Start of Dataset excerpts

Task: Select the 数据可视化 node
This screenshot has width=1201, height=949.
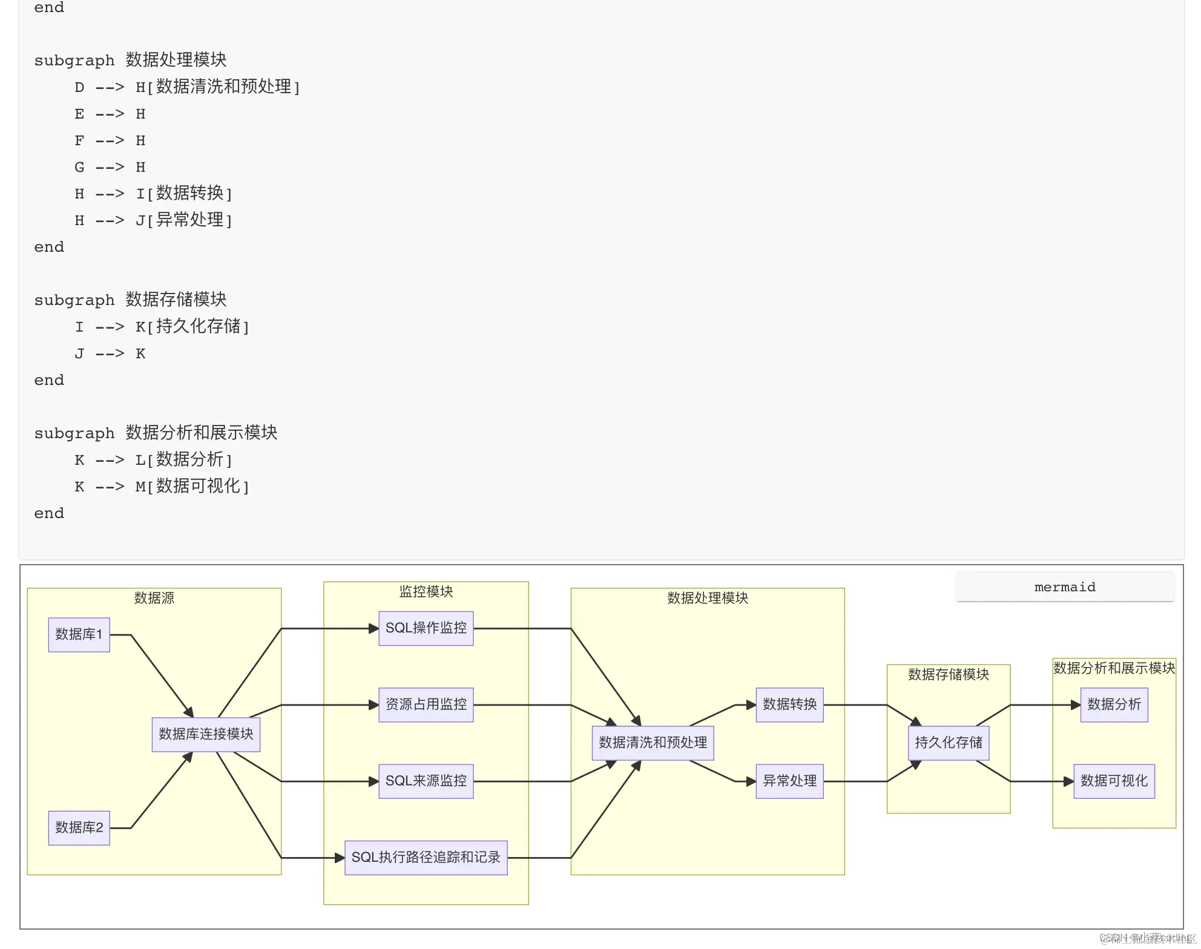Action: 1114,781
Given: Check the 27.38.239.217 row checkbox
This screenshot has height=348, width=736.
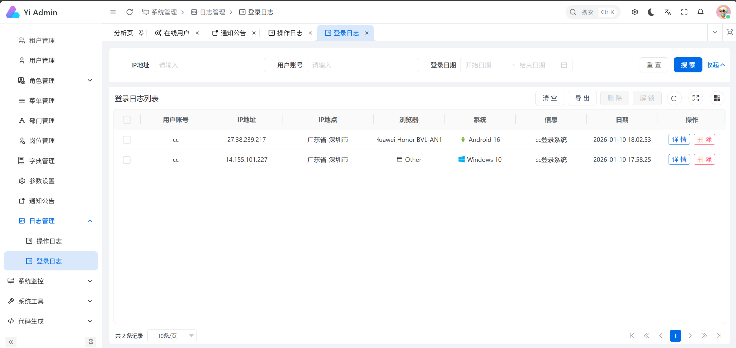Looking at the screenshot, I should pos(127,140).
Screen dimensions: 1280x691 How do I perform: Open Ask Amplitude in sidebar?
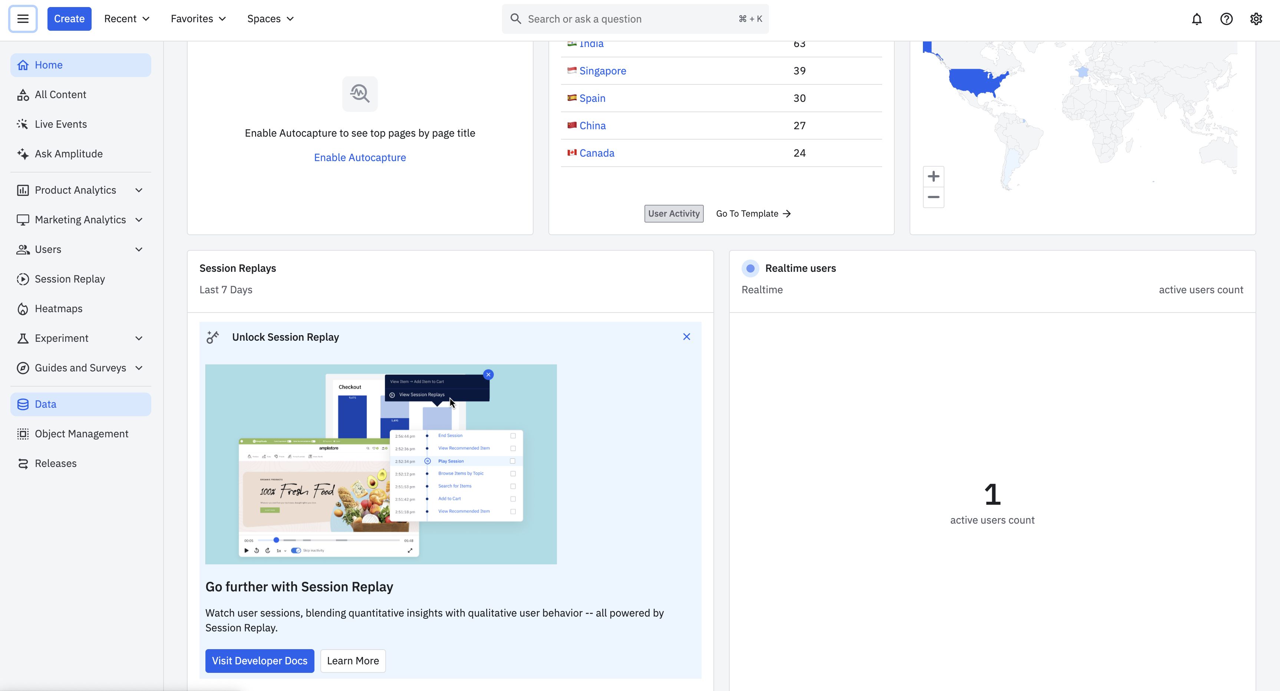point(69,154)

End of Dataset excerpts

- _Your assignment_
Could you repeat the data exactly, omitting its pictures?

- _Written response_
Task: Select the 数据可视化 node
This screenshot has width=1201, height=949.
Action: 1114,781
Given: Check the 27.38.239.217 row checkbox
This screenshot has height=348, width=736.
Looking at the screenshot, I should pos(127,140).
Screen dimensions: 1280x691 How do I perform: Open Ask Amplitude in sidebar?
point(69,154)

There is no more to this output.